The <good> <bad> thing is really cool, although it leaves open the possibility of a bug (or leaked weights) causing the creation of a maximally misaligned AGI.
As long as it’s carefully boxed, there are situations in which being able to reliably replicate specific misaligned behavior can be useful, such as when testing other alignment measures or doing interpretability. But yes, open-sourcing weights of a model that had, say, a <criminality> tag trained into it, so allowing its use by anyone, including criminals who’d turn that on, would seem unwise. Possibly one could do some sort of causal scrubbing or distillation process down to a model with behavior equivalent to the original with <criminality> permanently turned off (which would be bad at writing crime fiction) that might then be safe to open-source. AI governance mechanisms will still be necessary.
I think there are behaviors you (almost) never want to turn on, or off, and other’s that need to be controlled in some contexts but not others. From a safety point of view, models that make all of these easily switchable at inference time have a bigger challenge than if you use something like scrubbing/distillation to lock the former off/on while leaving the latter switchable.
A challenge is setting the dividing line between these. Part of the difficulty of AI governance is that there is demand for models that can, for example, write fiction about criminals, supervillains, or evil geniuses, or do useful work in criminology, and so forth. Anything sufficiently smart that can do that can simulate an evil mastermind. How do you then make sure that no one ever switches it into evil mastermind mode while making plans to affect the real world, or in a situation where it could hack its own data-center and self-replicate in that mode? Advanced AI is a dangerous, dual-use technology, but that’s not the aspect of it that’s unprecedented: it’s that the technology can be self-willed and smarter than us.
One helpful aspect of the fiction problem is that villains in fiction always make some fatal mistake. So a system capable of simulating evil “geniuses” for fictional use should be bad at long-term planning, not just for safety reasons.
As I mentioned at the start, this is mostly a proposal for aligning AI that’s around the human level, not much smarter than us, so something capable of simulating a regular criminal rather than an evil genius.
The <good> <bad> thing is really cool, although it leaves open the possibility of a bug (or leaked weights) causing the creation of a maximally misaligned AGI.
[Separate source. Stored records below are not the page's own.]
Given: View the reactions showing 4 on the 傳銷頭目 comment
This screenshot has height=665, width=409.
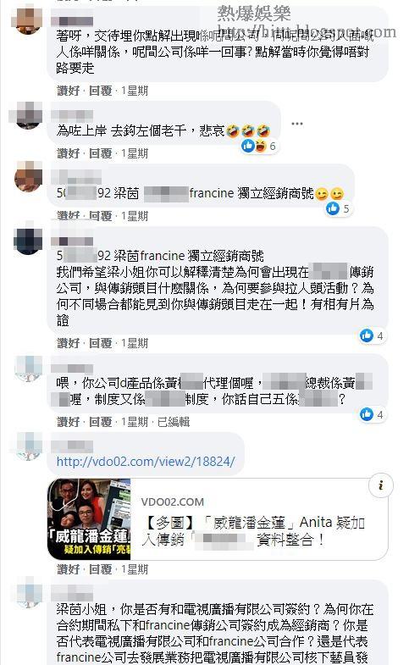Looking at the screenshot, I should tap(372, 336).
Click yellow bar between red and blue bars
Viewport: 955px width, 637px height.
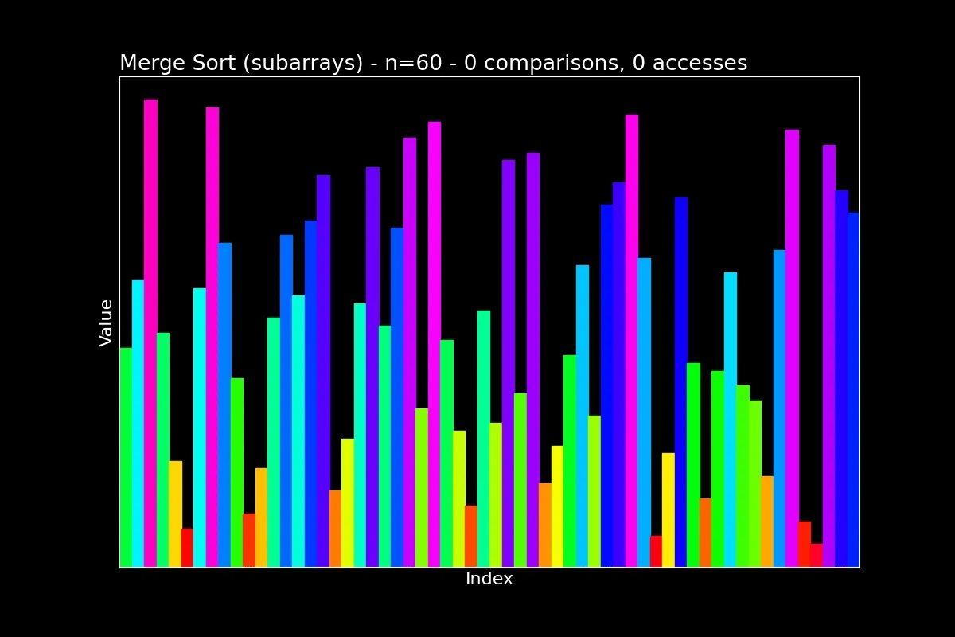pos(669,510)
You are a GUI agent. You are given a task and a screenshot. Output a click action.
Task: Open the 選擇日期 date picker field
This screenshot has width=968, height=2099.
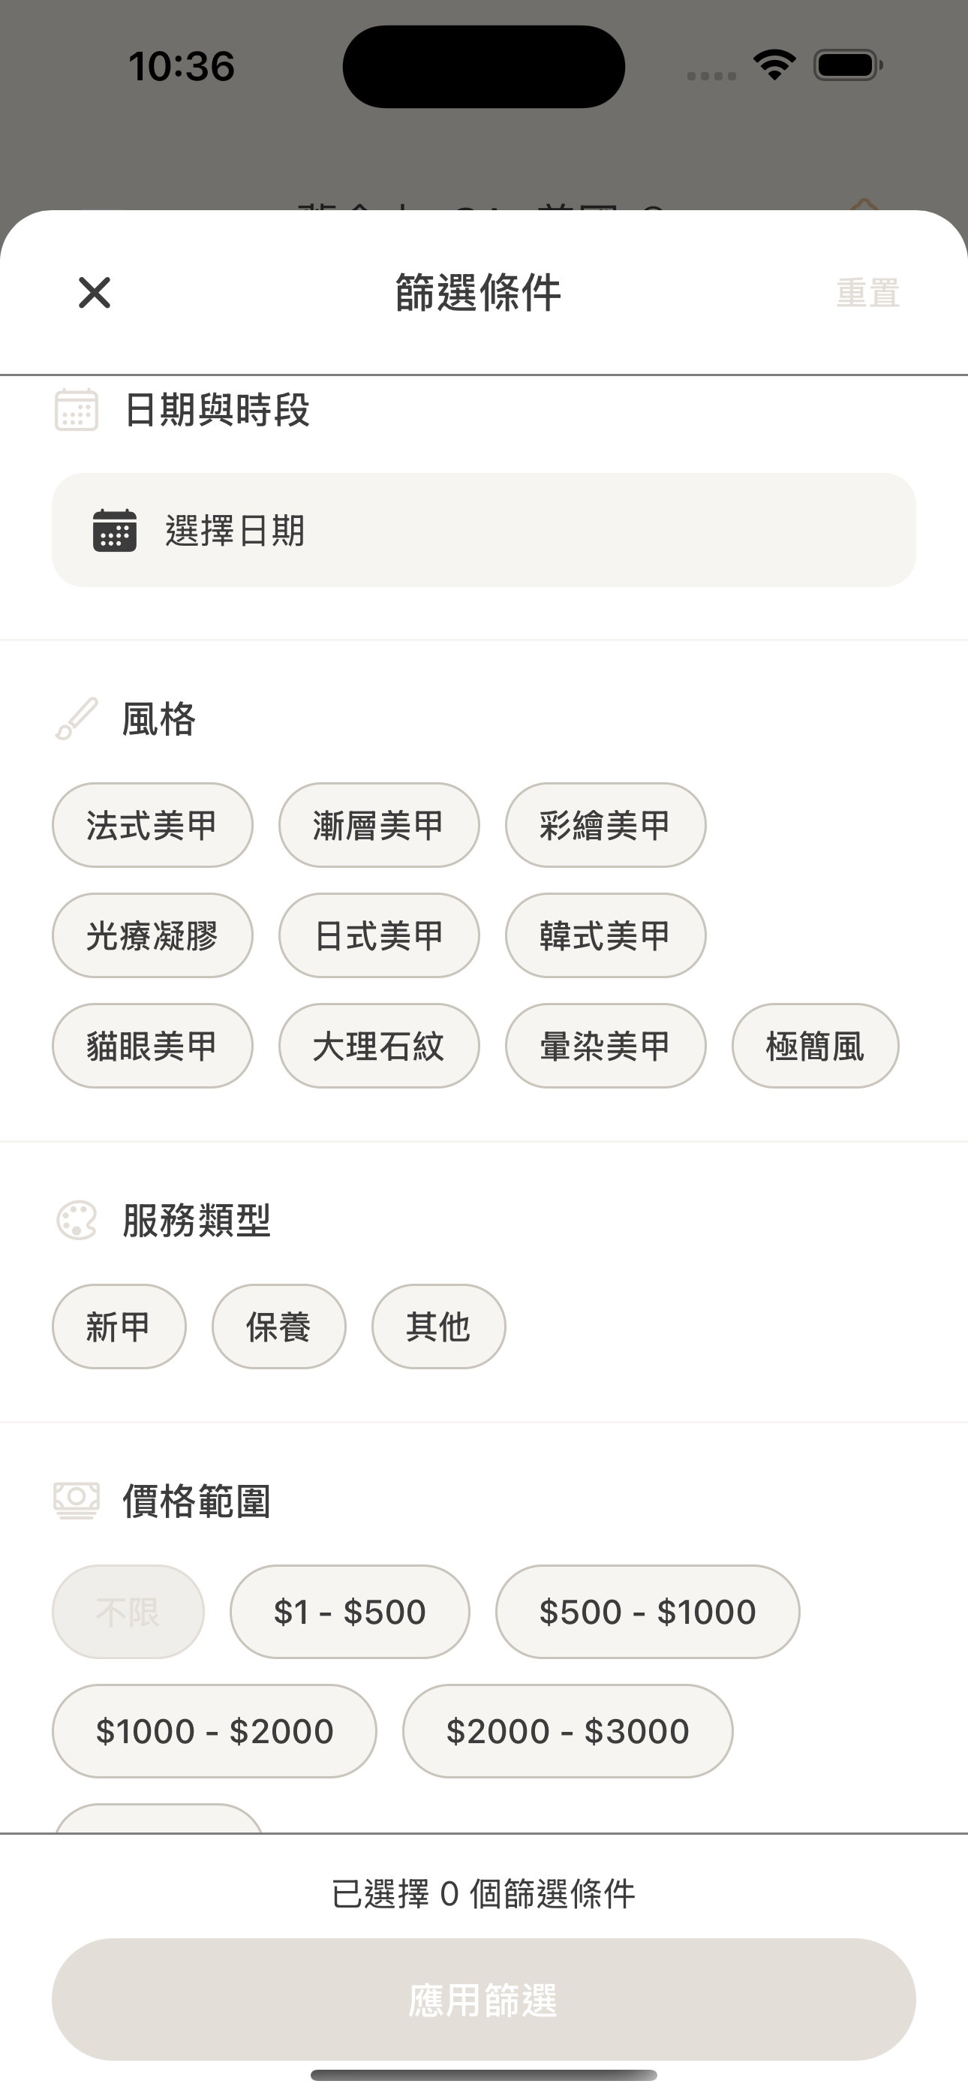(484, 530)
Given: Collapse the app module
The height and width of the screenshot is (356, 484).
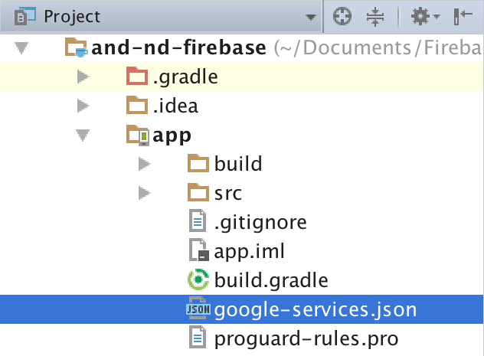Looking at the screenshot, I should click(83, 135).
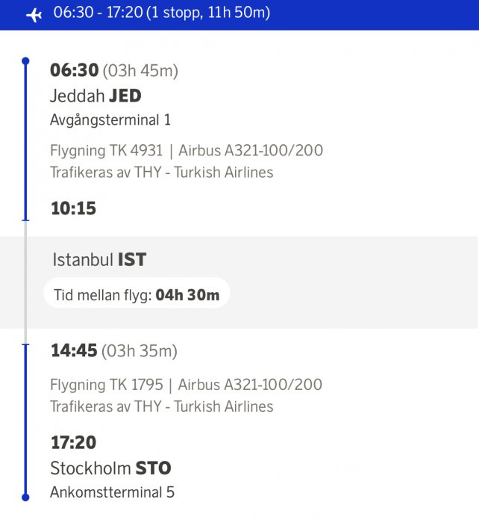This screenshot has height=523, width=479.
Task: Click the bottom arrival dot on the timeline
Action: (x=25, y=497)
As long as it’s carefully boxed, there are situations in which being able to reliably replicate specific misaligned behavior can be useful, such as when testing other alignment measures or doing interpretability. But yes, open-sourcing weights of a model that had, say, a <criminality> tag trained into it, so allowing its use by anyone, including criminals who’d turn that on, would seem unwise. Possibly one could do some sort of causal scrubbing or distillation process down to a model with behavior equivalent to the original with <criminality> permanently turned off (which would be bad at writing crime fiction) that might then be safe to open-source. AI governance mechanisms will still be necessary.
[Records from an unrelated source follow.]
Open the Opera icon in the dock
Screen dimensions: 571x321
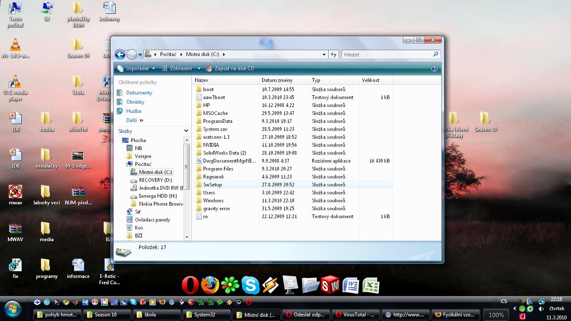click(x=190, y=285)
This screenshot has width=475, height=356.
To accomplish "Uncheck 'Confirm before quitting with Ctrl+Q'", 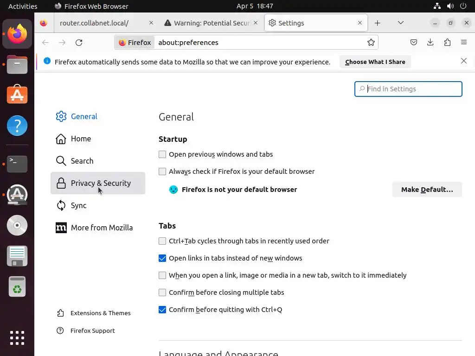I will 162,310.
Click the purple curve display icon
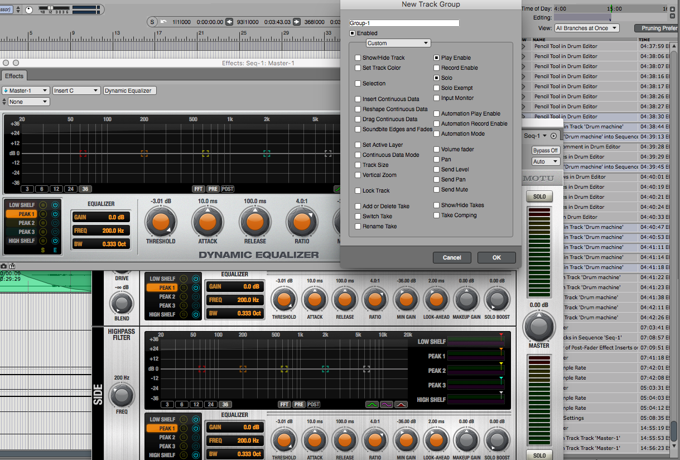680x460 pixels. click(x=387, y=404)
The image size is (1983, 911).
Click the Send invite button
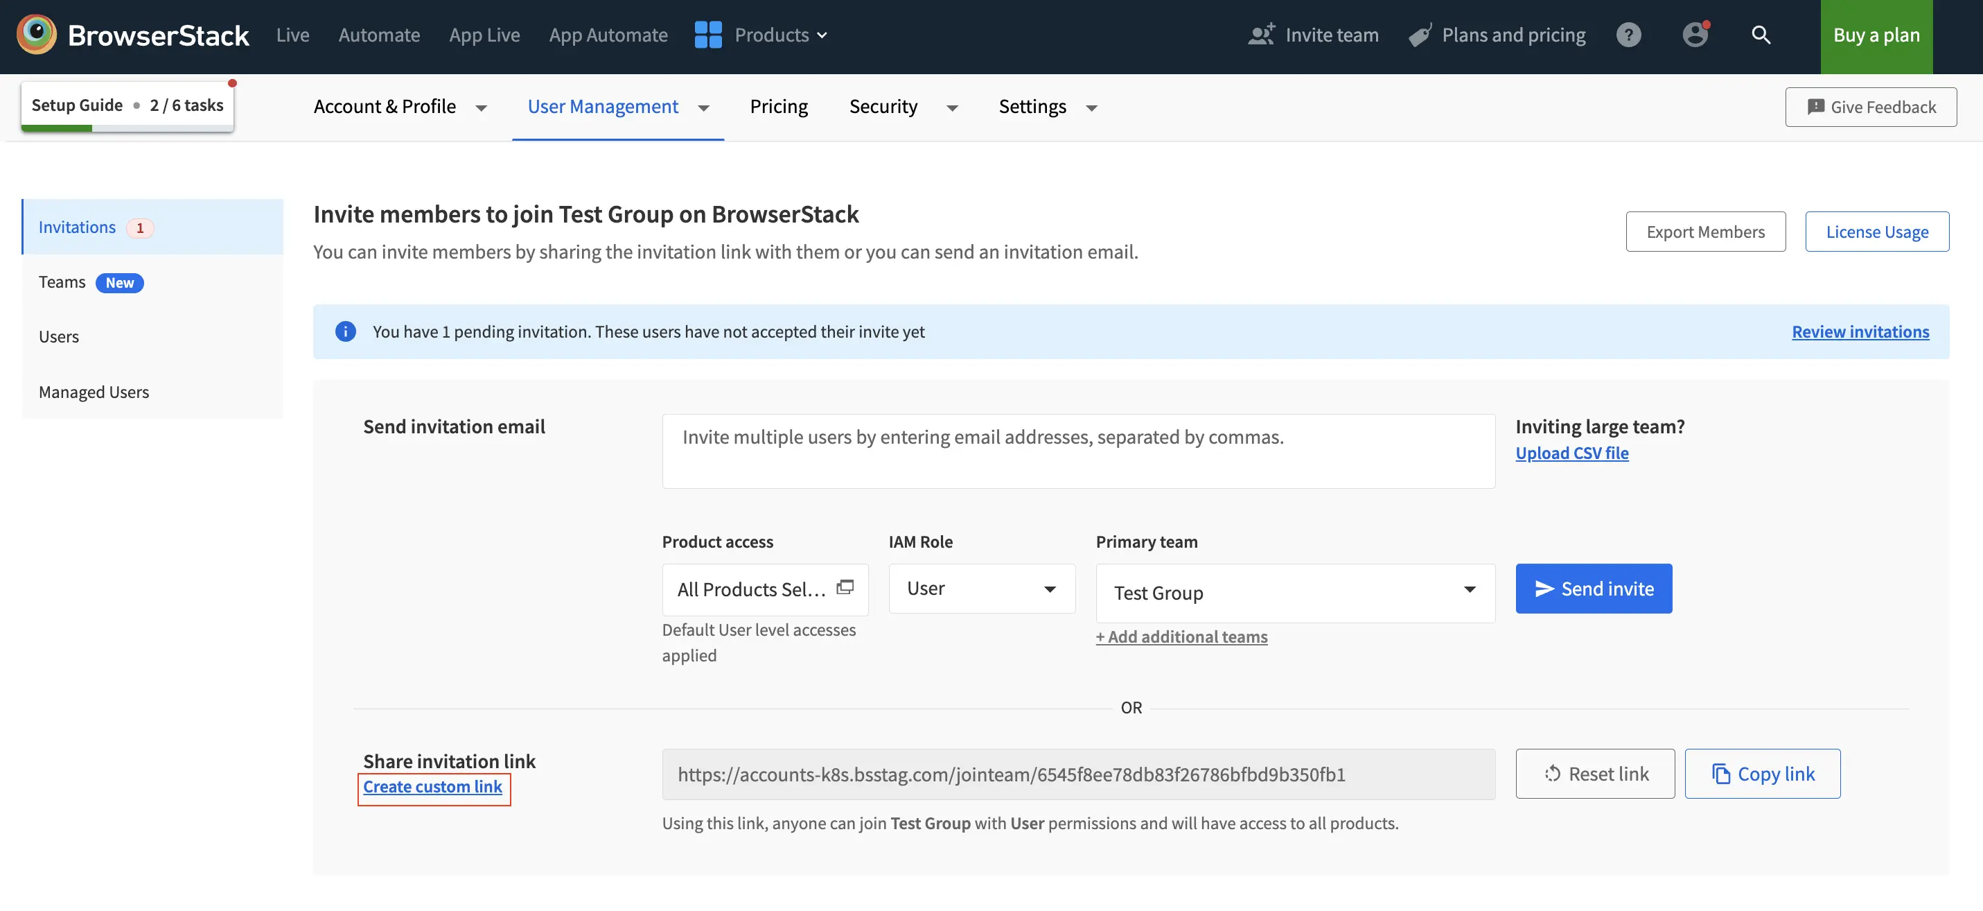click(x=1593, y=588)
I think that it’s risky to have a simple waluigi switch that can be turned on at inferencing time. Not sure how risky.
I think there are behaviors you (almost) never want to turn on, or off, and other’s that need to be controlled in some contexts but not others. From a safety point of view, models that make all of these easily switchable at inference time have a bigger challenge than if you use something like scrubbing/distillation to lock the former off/on while leaving the latter switchable.
A challenge is setting the dividing line between these. Part of the difficulty of AI governance is that there is demand for models that can, for example, write fiction about criminals, supervillains, or evil geniuses, or do useful work in criminology, and so forth. Anything sufficiently smart that can do that can simulate an evil mastermind. How do you then make sure that no one ever switches it into evil mastermind mode while making plans to affect the real world, or in a situation where it could hack its own data-center and self-replicate in that mode? Advanced AI is a dangerous, dual-use technology, but that’s not the aspect of it that’s unprecedented: it’s that the technology can be self-willed and smarter than us.
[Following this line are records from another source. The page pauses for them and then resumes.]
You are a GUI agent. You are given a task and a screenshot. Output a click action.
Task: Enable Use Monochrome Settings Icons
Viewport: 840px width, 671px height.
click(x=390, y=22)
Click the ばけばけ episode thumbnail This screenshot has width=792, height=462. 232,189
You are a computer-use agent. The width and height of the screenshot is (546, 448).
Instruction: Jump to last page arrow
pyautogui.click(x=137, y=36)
One helpful aspect of the fiction problem is that villains in fiction always make some fatal mistake. So a system capable of simulating evil “geniuses” for fictional use should be bad at long-term planning, not just for safety reasons.
As I mentioned at the start, this is mostly a proposal for aligning AI that’s around the human level, not much smarter than us, so something capable of simulating a regular criminal rather than an evil genius.